## Zadanie 1
Zamień "rekonesans" na "spacer" i przepisz fragment relacji z Austria Open 2010 od "Rozpoczęliśmy od Mc’Donalda, co" do "poszliśmy zjeść obiado-kolację.".

## Fragment tekstu

--------

Rok 2010
Austria Open 2010 - relacja
Wyjazd
Warszawa 4 czerwca 2010 r. godzina 20:40 - zwarci i gotowi, ze świeżymi kimonami spotkaliśmy się w hali głównej Dworca Centralnego. Skład: Paweł Czerniakowski, Maciej Mazur, Maciej Gołębiewski, Karol Kulesza, Martyna Mazur, Magda Gajewska, Michał Kołakowski i Paweł Krasuski. Pociąg Warszawa-Wiedeń przyjechał o czasie na peron, na którym czekaliśmy dobrych kilka minut. Nie mieliśmy problemów z rozlokowaniem się w przedziałach, gdyż nie było innych pasażerów. Emocje przed zawodami były na tyle silne, że nie pozwoliły nam zasnąć przez większą część podróży.
Dzień I
Do Wiednia dotarliśmy zgodnie z planem (już o 6 rano), pewni siebie oraz naszego przewodnika (mnie) wsiedliśmy do metra, aby dotrzeć do hotelu. Niestety tutaj zaczęły się problemy… wsiedliśmy w jedną z sześciu linii metra, niestety nie tą, która pasowała nam najbardziej, dlatego hotel znaleźliśmy dopiero po krótkich poszukiwaniach, zasięgnięciu informacji u przechodniów, przejażdżce tramwajem oraz krótkim spacerze (niestety z bagażami). Ponieważ do hotelu mogliśmy się wprowadzić o 15, to zostawiliśmy torby w przechowalni i wyruszyliśmy na zwiedzanie przepięknej stolicy Austrii.
Rozpoczęliśmy od Mc’Donalda, co nie było trudne, gdyż w centrum były one niemalże co skrzyżowanie. Następnie po najedzeniu się ruszyliśmy pierwszy rekonesans po mieście. Do Hotelu wróciliśmy dopiero na rozpoczęcie doby hotelowej. Rozlokowaliśmy się, rozpakowaliśmy i po krótkim odpoczynku poszliśmy zjeść obiado-kolację.

--------

## Zadanie 2
Odtwórz dokładnie wiersze rekordów od wiersza z "Given: Open the Share dropdown" do wiersza z "Screen dimensions: 1000x707 [429, 489]", łącznie z oboma skrajnymi.

--------

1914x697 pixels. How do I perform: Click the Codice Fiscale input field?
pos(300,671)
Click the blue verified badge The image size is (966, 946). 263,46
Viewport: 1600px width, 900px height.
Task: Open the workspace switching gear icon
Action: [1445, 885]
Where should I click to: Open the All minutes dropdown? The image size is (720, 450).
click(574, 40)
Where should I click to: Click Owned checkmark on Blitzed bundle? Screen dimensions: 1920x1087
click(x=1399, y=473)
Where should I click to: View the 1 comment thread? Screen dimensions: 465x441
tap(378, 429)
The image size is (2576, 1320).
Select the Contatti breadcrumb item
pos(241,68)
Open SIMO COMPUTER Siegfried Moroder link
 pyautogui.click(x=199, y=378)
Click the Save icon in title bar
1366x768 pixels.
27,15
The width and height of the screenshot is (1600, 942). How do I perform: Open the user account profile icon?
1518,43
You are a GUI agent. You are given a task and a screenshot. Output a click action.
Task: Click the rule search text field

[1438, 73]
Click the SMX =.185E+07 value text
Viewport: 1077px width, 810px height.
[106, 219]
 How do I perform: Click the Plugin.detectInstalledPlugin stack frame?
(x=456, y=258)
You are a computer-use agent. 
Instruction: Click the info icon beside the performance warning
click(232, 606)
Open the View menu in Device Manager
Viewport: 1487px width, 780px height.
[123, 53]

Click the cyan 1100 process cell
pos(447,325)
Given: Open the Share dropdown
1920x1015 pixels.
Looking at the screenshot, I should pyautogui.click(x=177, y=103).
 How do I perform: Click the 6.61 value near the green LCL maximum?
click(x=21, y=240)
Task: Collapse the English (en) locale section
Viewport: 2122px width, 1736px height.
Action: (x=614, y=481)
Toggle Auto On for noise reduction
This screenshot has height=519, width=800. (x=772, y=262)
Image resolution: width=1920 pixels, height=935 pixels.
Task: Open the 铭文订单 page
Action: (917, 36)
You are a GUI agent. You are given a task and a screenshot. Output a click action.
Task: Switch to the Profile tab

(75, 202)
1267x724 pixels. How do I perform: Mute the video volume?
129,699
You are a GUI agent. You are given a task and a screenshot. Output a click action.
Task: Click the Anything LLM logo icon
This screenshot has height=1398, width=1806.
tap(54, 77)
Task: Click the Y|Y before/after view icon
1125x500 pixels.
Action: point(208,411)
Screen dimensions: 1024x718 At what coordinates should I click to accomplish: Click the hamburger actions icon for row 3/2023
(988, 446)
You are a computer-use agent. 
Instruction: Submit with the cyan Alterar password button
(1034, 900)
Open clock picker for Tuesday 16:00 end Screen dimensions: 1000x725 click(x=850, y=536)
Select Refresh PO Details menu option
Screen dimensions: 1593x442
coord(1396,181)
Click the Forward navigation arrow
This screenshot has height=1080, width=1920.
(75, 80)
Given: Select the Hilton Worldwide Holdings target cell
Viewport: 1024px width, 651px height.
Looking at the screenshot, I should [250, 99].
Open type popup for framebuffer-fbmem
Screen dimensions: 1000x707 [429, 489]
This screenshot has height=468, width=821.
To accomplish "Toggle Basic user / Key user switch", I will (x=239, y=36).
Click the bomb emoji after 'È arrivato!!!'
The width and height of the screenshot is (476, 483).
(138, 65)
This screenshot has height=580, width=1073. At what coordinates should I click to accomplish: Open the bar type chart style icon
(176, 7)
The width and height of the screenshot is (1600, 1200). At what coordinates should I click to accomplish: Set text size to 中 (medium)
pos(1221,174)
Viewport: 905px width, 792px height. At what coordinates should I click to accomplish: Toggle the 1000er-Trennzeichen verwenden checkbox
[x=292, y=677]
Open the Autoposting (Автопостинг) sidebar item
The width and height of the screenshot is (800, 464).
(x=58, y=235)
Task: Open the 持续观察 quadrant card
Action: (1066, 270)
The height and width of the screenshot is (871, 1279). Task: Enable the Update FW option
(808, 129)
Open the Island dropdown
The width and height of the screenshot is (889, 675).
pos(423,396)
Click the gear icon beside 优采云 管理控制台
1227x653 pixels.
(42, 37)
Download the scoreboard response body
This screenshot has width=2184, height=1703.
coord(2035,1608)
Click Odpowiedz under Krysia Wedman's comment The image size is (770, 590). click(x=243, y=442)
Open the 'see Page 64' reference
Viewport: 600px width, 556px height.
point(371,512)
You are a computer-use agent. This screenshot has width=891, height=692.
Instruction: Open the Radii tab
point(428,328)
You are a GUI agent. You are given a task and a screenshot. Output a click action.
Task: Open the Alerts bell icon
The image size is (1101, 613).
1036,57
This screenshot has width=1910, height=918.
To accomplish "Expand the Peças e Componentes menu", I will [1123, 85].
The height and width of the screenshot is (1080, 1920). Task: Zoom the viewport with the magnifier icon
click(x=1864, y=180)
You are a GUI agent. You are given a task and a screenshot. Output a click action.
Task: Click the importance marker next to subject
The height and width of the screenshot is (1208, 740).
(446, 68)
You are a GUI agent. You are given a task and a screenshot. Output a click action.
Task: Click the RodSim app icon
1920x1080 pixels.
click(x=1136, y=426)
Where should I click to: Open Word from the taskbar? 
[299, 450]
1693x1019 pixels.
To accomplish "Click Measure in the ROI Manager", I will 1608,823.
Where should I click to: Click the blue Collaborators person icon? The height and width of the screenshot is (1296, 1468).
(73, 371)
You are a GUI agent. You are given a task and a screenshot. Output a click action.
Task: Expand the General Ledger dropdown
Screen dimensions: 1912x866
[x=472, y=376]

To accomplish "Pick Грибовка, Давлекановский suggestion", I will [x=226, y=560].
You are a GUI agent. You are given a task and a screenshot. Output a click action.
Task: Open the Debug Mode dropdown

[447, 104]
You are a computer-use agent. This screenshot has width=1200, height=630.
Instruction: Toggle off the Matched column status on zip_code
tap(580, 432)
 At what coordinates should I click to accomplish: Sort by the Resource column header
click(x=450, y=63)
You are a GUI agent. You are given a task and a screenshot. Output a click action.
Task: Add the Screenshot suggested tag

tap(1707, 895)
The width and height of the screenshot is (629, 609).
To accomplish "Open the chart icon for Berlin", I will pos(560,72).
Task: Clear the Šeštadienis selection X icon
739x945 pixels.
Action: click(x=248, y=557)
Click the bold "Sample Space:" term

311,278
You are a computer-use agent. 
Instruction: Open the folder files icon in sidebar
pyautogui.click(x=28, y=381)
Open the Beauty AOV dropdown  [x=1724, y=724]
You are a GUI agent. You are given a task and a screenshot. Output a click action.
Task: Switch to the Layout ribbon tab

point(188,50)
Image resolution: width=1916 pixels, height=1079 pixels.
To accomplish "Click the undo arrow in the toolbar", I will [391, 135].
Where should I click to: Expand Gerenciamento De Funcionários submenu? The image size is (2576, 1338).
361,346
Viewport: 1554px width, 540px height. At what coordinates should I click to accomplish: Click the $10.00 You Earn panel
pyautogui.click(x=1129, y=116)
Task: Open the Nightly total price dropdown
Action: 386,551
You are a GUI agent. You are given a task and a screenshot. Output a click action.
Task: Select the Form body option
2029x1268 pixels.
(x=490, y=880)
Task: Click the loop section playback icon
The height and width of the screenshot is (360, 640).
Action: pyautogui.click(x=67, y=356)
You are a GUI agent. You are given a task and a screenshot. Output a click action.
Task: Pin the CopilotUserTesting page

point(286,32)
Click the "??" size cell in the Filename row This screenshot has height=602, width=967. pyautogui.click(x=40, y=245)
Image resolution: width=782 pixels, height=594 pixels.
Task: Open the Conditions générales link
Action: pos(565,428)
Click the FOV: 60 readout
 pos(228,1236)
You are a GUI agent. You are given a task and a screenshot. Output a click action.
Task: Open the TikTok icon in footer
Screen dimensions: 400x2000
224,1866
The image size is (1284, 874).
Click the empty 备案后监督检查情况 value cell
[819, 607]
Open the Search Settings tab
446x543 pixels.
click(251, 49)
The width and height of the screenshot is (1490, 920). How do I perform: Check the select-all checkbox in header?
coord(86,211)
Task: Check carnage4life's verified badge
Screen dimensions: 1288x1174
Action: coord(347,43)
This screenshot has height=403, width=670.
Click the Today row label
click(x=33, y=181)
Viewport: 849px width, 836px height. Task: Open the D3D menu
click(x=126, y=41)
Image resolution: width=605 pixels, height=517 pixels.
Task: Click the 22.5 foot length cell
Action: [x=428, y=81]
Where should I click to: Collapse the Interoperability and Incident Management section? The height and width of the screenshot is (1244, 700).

--------

## Poprawna odpowiedź 1
Rozpoczęliśmy od Mc’Donalda, co nie było trudne, gdyż w centrum były one niemalże co skrzyżowanie. Następnie po najedzeniu się ruszyliśmy pierwszy spacer po mieście. Do Hotelu wróciliśmy dopiero na rozpoczęcie doby hotelowej. Rozlokowaliśmy się, rozpakowaliśmy i po krótkim odpoczynku poszliśmy zjeść obiado-kolację.

## Poprawna odpowiedź 2
Given: Open the Share dropdown
1920x1015 pixels.
Looking at the screenshot, I should pyautogui.click(x=177, y=103).
 How do I perform: Click the 6.61 value near the green LCL maximum?
click(x=21, y=240)
Task: Collapse the English (en) locale section
Viewport: 2122px width, 1736px height.
Action: (x=614, y=481)
Toggle Auto On for noise reduction
This screenshot has height=519, width=800. (x=772, y=262)
Image resolution: width=1920 pixels, height=935 pixels.
Task: Open the 铭文订单 page
Action: (917, 36)
You are a GUI agent. You are given a task and a screenshot. Output a click action.
Task: Switch to the Profile tab

(75, 202)
1267x724 pixels. How do I perform: Mute the video volume?
129,699
You are a GUI agent. You are given a task and a screenshot. Output a click action.
Task: Click the Anything LLM logo icon
This screenshot has height=1398, width=1806.
tap(54, 77)
Task: Click the Y|Y before/after view icon
1125x500 pixels.
Action: point(208,411)
Screen dimensions: 1024x718 At what coordinates should I click to accomplish: Click the hamburger actions icon for row 3/2023
(988, 446)
You are a computer-use agent. 
Instruction: Submit with the cyan Alterar password button
(1034, 900)
Open clock picker for Tuesday 16:00 end Screen dimensions: 1000x725 click(x=850, y=536)
Select Refresh PO Details menu option
Screen dimensions: 1593x442
coord(1396,181)
Click the Forward navigation arrow
This screenshot has height=1080, width=1920.
(75, 80)
Given: Select the Hilton Worldwide Holdings target cell
Viewport: 1024px width, 651px height.
Looking at the screenshot, I should [250, 99].
Open type popup for framebuffer-fbmem
Screen dimensions: 1000x707 [429, 489]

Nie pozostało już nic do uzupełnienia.